> EXCERPTED TEXT:

Researchers use superionic conductors as electrolytes for solid-state batteries

Solid State Battery

Researchers at the Tokyo Institute of Technology, in collaboration with Toyota and two other research institutions, have designed and tested solid-state batteries using a novel type of solid electrolyte.

In “High-power all-solid-state batteries using sulfide superionic conductors,” published in Nature Energy, Yuki Kato and team members explain the advantages of superionic materials as solid electrolytes.

Previous designs for solid electrolytes have proven expensive, and some have exhibited problems with electrochemical stability. Superionic materials are solid crystal structures through which ions can hop easily, maintaining a flow of ions similar to that which occurs inside a liquid electrolyte.


“Compared with lithium-ion batteries with liquid electrolytes, all-solid-state batteries offer an attractive option owing to their potential in improving the safety and achieving both high power and high energy densities,” write Kato and colleagues. “Despite extensive research efforts, the development of all-solid-state batteries still falls short of expectation largely because of the lack of suitable candidate materials for the electrolyte required for practical applications.”

Two cells based on the superionic materials performed well in trials, remaining stable at a range of temperatures between -30 and 100° C. They achieved high energy and power densities, and small internal resistance levels. The cells also exhibited ultrafast charging, retained their charge for lengthy periods, and appeared to have excellent cycling ability, retaining 75% of their capacity after over 500 cycles.

> EXERCISE BRIEF: In the battery article, what percentage of their capacity did the cells keep after more than 500 cycles? The stored data has nothing to do with the battery article.

> Stored data:
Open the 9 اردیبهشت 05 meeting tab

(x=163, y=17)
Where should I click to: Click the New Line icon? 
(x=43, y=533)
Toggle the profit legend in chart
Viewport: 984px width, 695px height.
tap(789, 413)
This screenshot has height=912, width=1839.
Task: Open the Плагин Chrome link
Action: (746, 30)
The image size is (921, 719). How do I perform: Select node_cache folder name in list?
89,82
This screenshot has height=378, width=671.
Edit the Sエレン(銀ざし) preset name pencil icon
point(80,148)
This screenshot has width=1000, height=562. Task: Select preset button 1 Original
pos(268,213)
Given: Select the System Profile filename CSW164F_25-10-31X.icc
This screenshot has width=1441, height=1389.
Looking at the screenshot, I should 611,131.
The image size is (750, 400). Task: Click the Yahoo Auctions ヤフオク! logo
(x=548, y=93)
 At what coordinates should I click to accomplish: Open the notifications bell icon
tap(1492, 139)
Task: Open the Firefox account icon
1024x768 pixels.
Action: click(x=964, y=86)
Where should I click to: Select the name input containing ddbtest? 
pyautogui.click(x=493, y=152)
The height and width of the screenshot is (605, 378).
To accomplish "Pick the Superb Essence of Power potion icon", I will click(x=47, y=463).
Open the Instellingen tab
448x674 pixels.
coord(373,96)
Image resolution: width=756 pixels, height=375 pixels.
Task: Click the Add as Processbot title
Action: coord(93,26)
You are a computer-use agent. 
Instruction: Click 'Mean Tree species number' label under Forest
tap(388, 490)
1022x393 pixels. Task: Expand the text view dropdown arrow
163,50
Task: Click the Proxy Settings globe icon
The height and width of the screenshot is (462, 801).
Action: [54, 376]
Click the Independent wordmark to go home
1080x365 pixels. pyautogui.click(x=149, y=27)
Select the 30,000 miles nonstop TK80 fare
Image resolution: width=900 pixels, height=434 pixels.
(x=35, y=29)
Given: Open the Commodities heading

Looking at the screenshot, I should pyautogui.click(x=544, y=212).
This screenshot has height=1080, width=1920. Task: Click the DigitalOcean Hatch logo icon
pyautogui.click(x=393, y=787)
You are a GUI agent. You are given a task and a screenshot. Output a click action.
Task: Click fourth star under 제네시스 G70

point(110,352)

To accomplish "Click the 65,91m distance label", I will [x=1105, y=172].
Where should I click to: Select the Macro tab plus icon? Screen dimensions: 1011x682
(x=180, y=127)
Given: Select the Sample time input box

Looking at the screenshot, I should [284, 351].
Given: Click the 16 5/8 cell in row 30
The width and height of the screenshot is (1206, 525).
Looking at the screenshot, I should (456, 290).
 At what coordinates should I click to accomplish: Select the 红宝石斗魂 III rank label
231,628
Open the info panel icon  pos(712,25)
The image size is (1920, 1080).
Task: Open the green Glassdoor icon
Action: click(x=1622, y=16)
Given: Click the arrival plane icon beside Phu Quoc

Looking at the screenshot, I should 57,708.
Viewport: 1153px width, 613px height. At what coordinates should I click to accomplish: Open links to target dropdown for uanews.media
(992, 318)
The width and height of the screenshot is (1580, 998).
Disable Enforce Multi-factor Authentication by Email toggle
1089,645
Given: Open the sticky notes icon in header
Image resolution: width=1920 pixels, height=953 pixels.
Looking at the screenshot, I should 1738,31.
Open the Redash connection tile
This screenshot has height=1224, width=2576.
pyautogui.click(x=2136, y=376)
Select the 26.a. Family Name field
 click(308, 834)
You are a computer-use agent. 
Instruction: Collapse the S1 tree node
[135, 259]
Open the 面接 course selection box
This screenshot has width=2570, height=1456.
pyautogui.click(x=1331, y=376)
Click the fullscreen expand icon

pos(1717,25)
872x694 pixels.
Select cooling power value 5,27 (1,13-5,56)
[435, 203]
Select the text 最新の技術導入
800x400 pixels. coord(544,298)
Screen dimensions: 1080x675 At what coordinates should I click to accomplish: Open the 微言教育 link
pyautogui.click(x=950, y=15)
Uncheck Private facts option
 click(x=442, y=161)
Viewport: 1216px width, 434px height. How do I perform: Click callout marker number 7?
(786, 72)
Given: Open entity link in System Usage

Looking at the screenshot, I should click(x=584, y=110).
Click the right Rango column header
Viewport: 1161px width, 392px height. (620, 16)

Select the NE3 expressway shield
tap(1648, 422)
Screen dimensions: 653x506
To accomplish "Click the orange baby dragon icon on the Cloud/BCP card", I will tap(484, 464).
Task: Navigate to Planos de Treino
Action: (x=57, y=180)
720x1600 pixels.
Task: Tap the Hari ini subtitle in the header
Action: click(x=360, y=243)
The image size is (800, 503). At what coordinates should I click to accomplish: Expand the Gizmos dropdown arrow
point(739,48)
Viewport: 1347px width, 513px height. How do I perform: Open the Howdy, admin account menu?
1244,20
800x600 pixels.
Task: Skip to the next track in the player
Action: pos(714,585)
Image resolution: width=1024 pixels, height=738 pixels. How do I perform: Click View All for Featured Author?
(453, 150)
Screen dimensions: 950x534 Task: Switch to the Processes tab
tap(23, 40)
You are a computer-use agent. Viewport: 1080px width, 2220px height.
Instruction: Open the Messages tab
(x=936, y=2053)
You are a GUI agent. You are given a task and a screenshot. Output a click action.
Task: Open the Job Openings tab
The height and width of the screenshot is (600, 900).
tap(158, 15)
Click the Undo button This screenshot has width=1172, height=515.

> RESULT OF THE TASK: 75%